*** Opening of Dataset ***
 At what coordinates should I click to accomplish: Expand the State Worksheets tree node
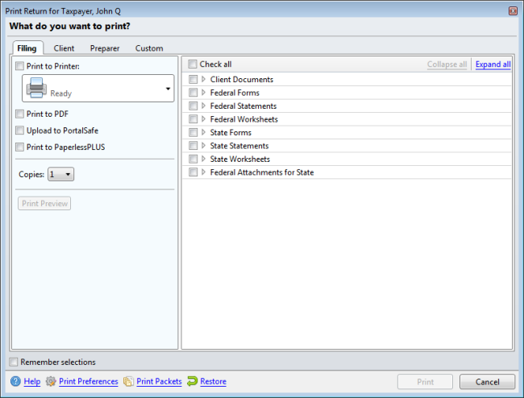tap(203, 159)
*** Close of Dataset ***
*** Opening of Dataset ***
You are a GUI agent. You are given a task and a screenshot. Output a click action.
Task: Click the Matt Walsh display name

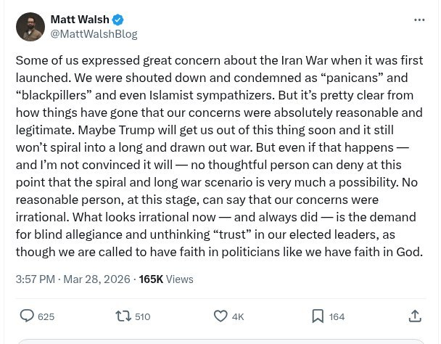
*** Close of Dataset ***
*** Opening of Dataset ***
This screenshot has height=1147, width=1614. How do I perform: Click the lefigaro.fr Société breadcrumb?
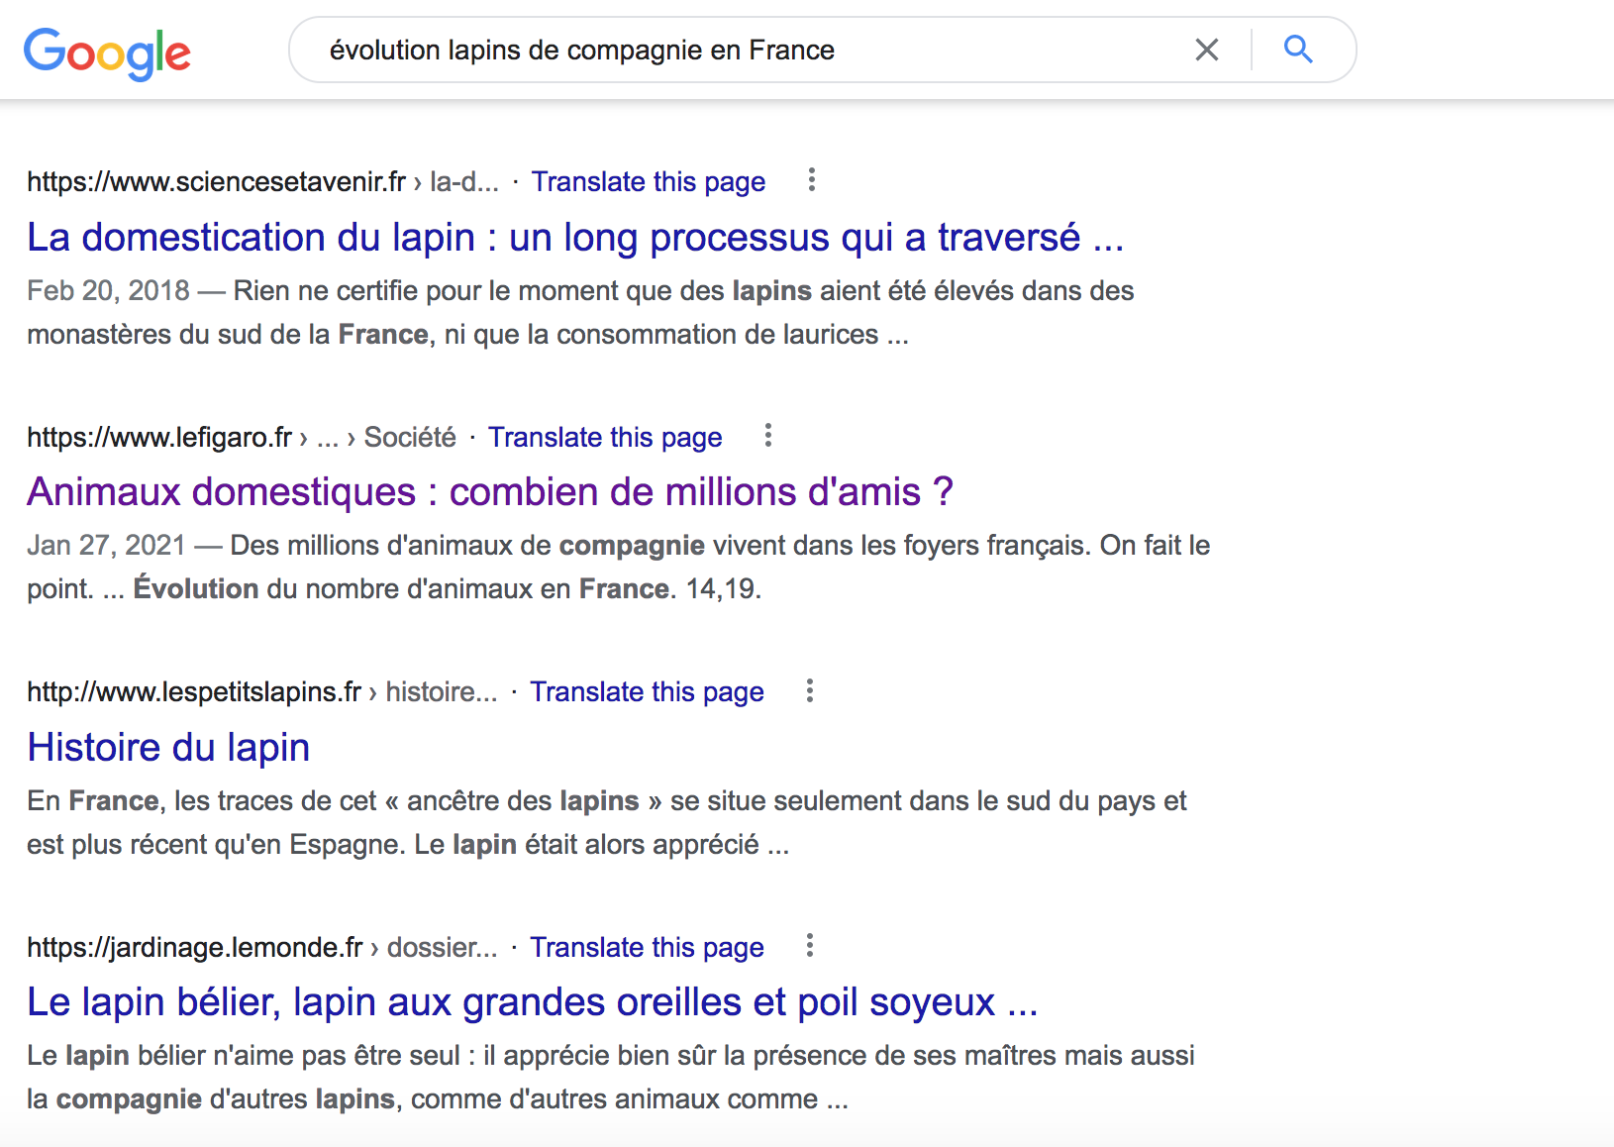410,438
*** Close of Dataset ***
What this task involves: Give back, exactly as written, the stretch from the line with "You are a GUI" through the line with "Task: Click the Matt Walsh display name", and no other lines from the records above.

Problem solution:
You are a GUI agent. You are given a task and a screenshot. Output a click action.
Task: Click the Matt Walsh display name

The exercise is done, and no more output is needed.